Notwithstanding the rich record of hydrometric observations compiled by the U.S. Geological Survey (USGS) across the contiguous United States (CONUS), flood event catalogs are sparse and incomplete. Available databases or inventories are mostly survey- or report-based, impact oriented, or limited to flash floods. These data do not represent the full range of flood events occurring in CONUS in terms of geographical locations, severity, triggering weather, or basin morphometry. This study describes a comprehensive dataset consisting of more than half a million flood events extracted from 6,301 USGS flow records and radar-rainfall fields from 2002 to 2013, using the characteristic point method. The database features event duration; first- (mass center) and second- (spreading) order moments of both precipitation and flow, flow peak and percentile, event runoff coefficient, base flow, and information on the basin geomorphology. It can support flood modeling, geomorphological and geophysical impact studies, and instantaneous unit hydrograph and risk analyses, among other investigations. Preliminary data analysis conducted in this study shows that the spatial pattern of flood events affected by snowmelt correlates well with the mean annual snowfall accumulation pattern across CONUS, the basin morphometry affects the number of flood events and peak flows, and the concentration time and spreadness of the flood events can be related to the precipitation first- and second-order moments.

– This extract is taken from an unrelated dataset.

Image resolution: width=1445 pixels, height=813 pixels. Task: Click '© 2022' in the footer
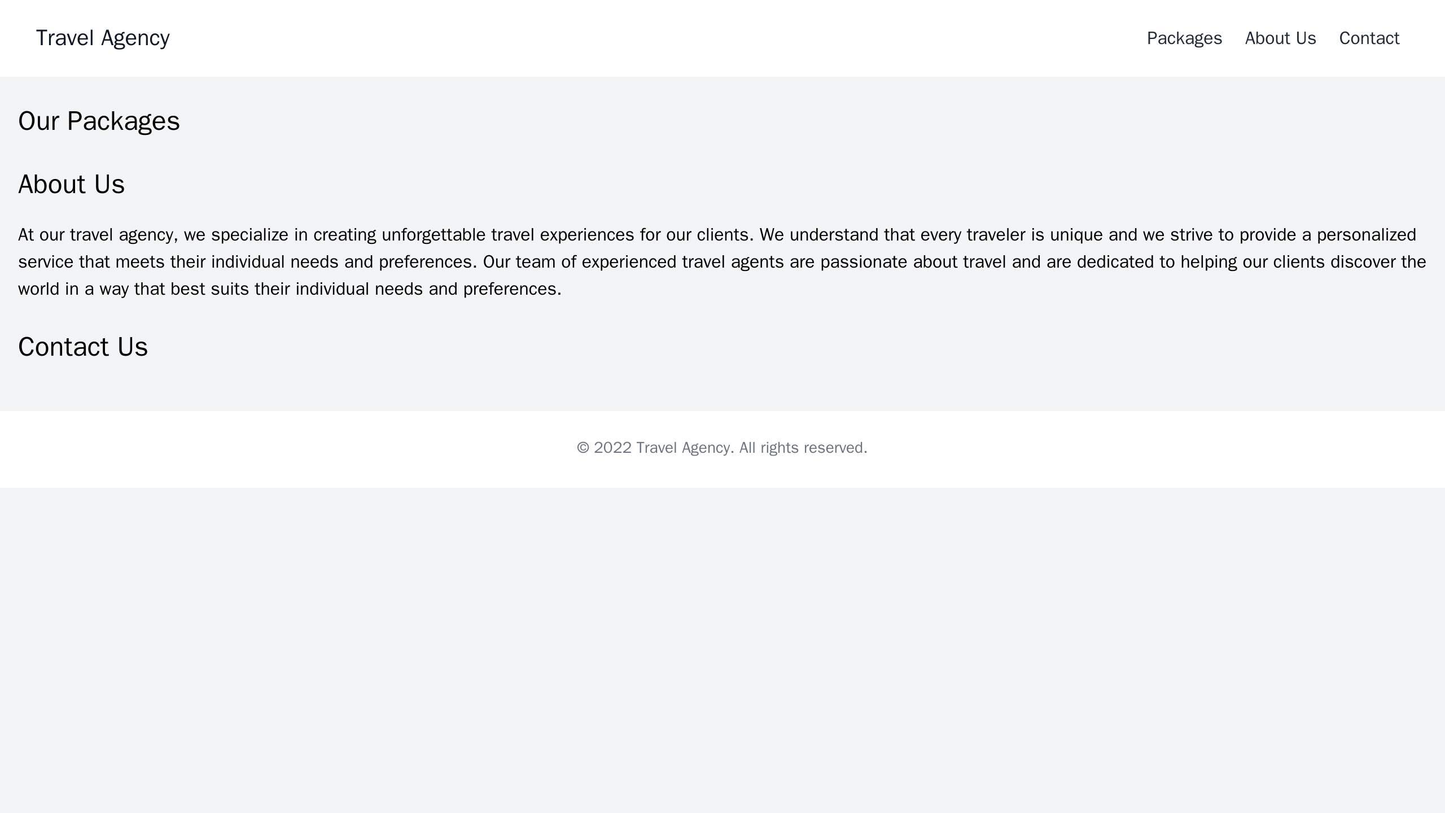603,447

Data from thousands of U.S. Geological Survey (USGS) stream gauges and radar-rainfall estimates over the United States for a 12-yr period are used to retrieve over a half-million flood events and document their spatiotemporal precipitation and flow characteristics.

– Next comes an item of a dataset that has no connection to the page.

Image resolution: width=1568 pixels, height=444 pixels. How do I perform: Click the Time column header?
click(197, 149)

Flood events that appear as overflow from water bodies represent hydrological responses of basins to precipitation accumulation from storms. A comprehensive database of flood events is vital for studying this hydrological behavior at catchment scale and for analyzing the occurrence and impact of hydrological hazards, yet one is not available. Survey- and report-based flood catalogs are limited in terms of the number of recorded events (Adhikari et al. 2010; Calianno et al. 2013; Diakakis et al. 2012; Du et al. 2015; Gourley et al. 2010; Santos et al. 2015) and could be impractical in regions exhibiting less frequent weather hazards. Threshold-based approaches (Gourley et al. 2013) are restricted to gauging locations with available flood thresholds. Such thresholds are difficult to define across basins of different sizes because the term “overflow” varies with time and location. Existing databases, such as the Emergency Disasters Database (EM-DAT; www.emdat.be), the International Flood Network (IFNET; www.internationalfloodnetwork.org), the impact-categorized (United States) flash flood reports (Calianno et al. 2013), the European flash floods (Gaume et al. 2009), and a U.S. unified flash flood database (http://blog.nssl.noaa.gov/flash/database/) (Gourley et al. 2013) have primarily focused on flash floods or major floods noticeable by their impact. Consequently, records in these databases represent a subset of the different flood events that can cause hydrological hazards. Other recent flood databases have only recorded flow time series and/or annual peak values without identifying the flood events (Hall et al. 2015). Furthermore, although the timing and location of floods are available in some of the existing databases, the triggering precipitation characteristics are seldom archived.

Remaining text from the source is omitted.